Evaluating a model is simple enough to use a test set. But suppose you are hesitating in model selection between two types of models (say, a linear model and a polynomial model); how can you decide between them? One option is to train both and compare how well they generalize using the test set.
How to Choose Hyperparameters
Now suppose that the linear model generalizes better, but you want to apply some regularization to avoid overfitting. The question is how, do you choose the value of the regularization hyperparameter? One option is to train 100 different models using 100 distinct values for this hyperparameter.

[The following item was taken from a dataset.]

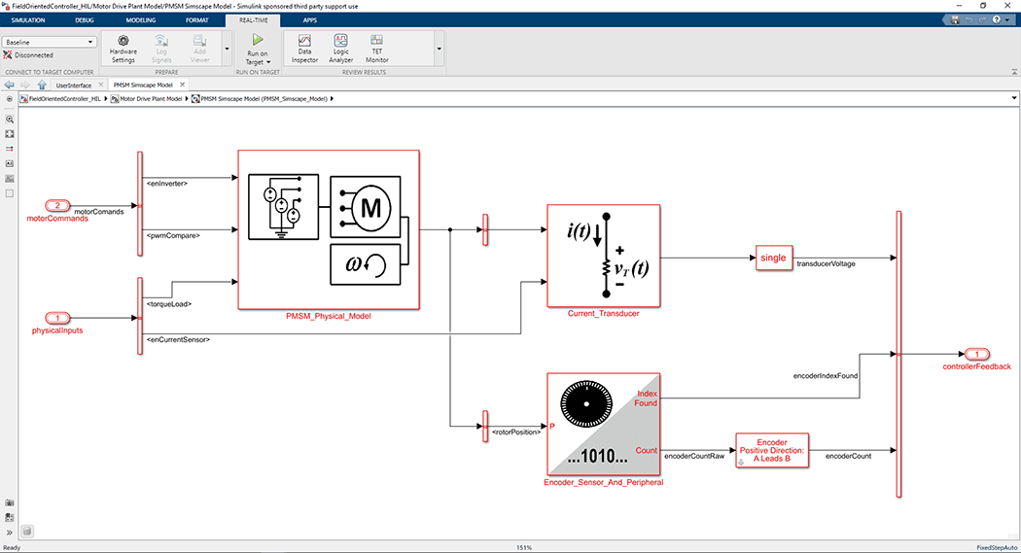
Task: Expand the Prepare section gallery arrow
Action: [227, 48]
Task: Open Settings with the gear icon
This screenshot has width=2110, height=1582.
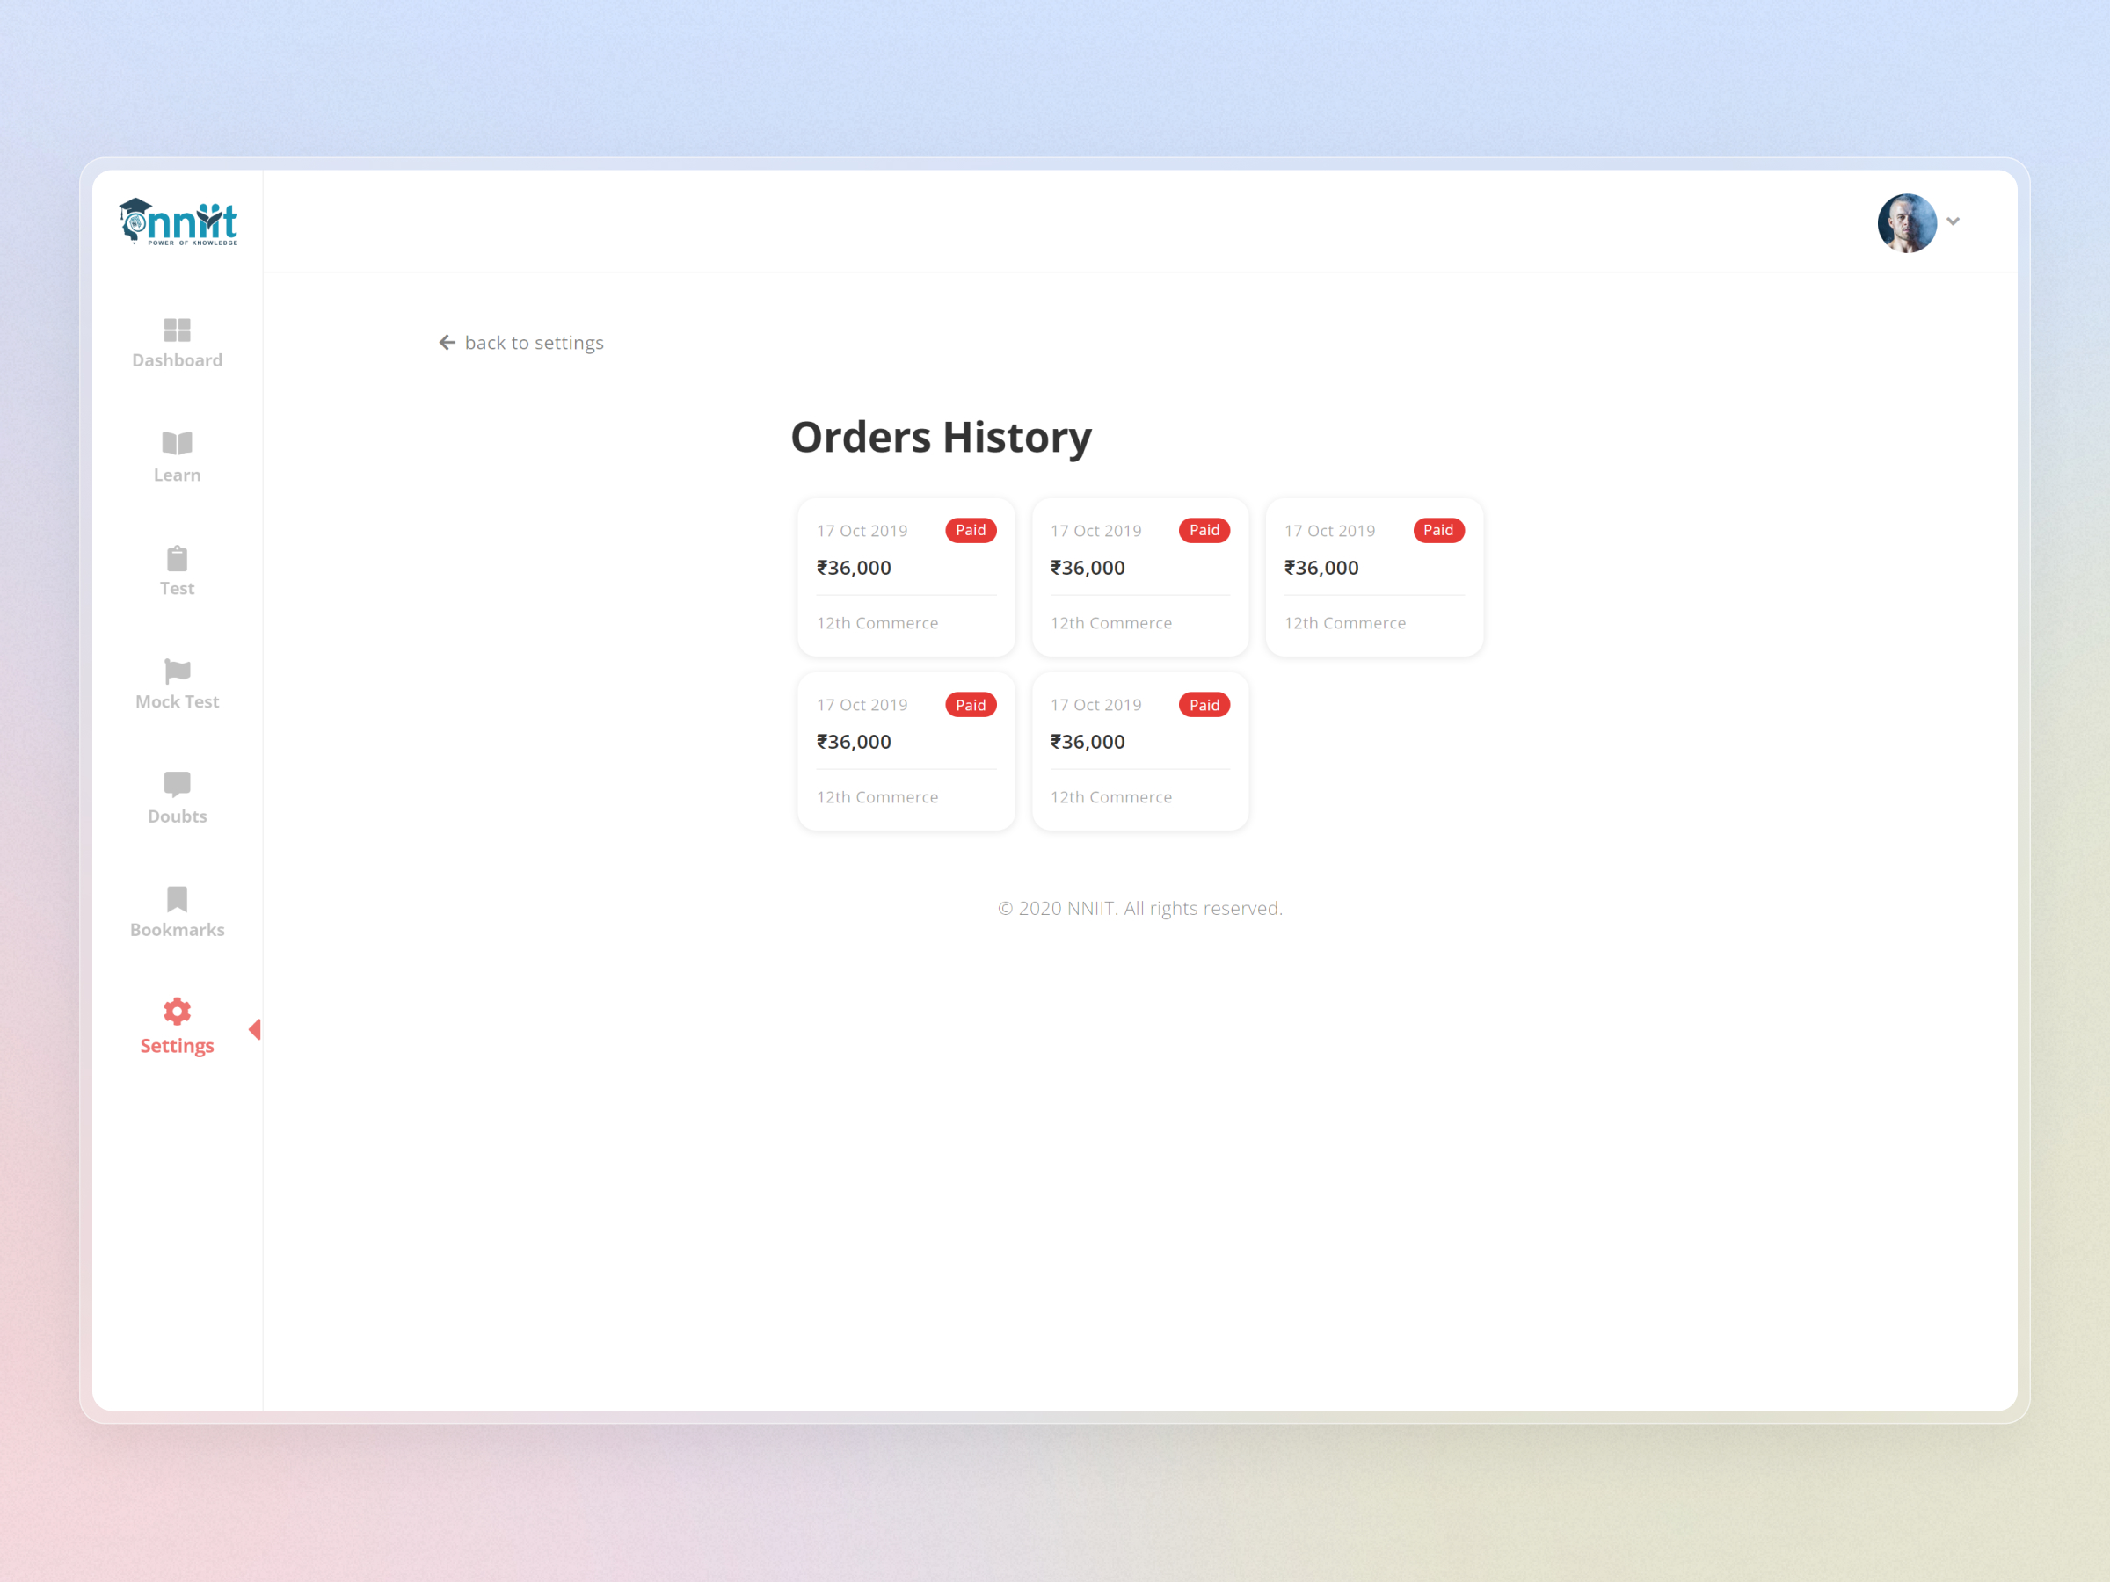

Suppose you find the best hyperparameter value that produces a model with the lowest generalization error-say, just 5% error. You launch this model into production, but unfortunately, it does not perform as well as expected and produces 15% errors. What just happened?
Model Selection and Hyperparameters Tuning
The problem is that you measured the generalization error multiple times on the test set, and you adapted the model and hyperparameters to produces the best model for that particular set. This means that the model is unlikely to perform as well on new data.
A standard solution to this problem is called holdout validation; you hold out part of the training set to evaluate several candidate models and select the best one. The new held –out the set is called the validation set ( or sometimes the development set, or dev set), more specifically, you train multiple models with various hyperparameters on the reduced training set (i.e., the full training set minus the validation set), and you select the model that performs best on the validation set. After this holdout validation set), and this gives you the final model. Lastly, you evaluate this final model on the test set to get an estimate of the generalization error.
Problems you will Face in Model Selection
This solution usually works quite well. However, if the validation set is too small, then model evaluations will be imprecise; You may end up selecting a suboptimal model by mistake. Conversely, If the validation set is too large, then the remaining training set will be much smaller than the full training set. Why is this bad? Well, since the final model will be trained on the entire training set, it is not ideal for comparing candidate models trained on the much smaller training set. It would be like selecting the fastest sprinter to participate in a marathon.
One way to solve this problem is to perform repeated cross-validation, using many small validation sets. Each model is evaluated once per validation set after it is trained on the rest of the data. By averaging out all the evaluations of a model, you get a much accurate measure of its performance. There is a drawback; however: the training time is multiplied by the number of validation sets.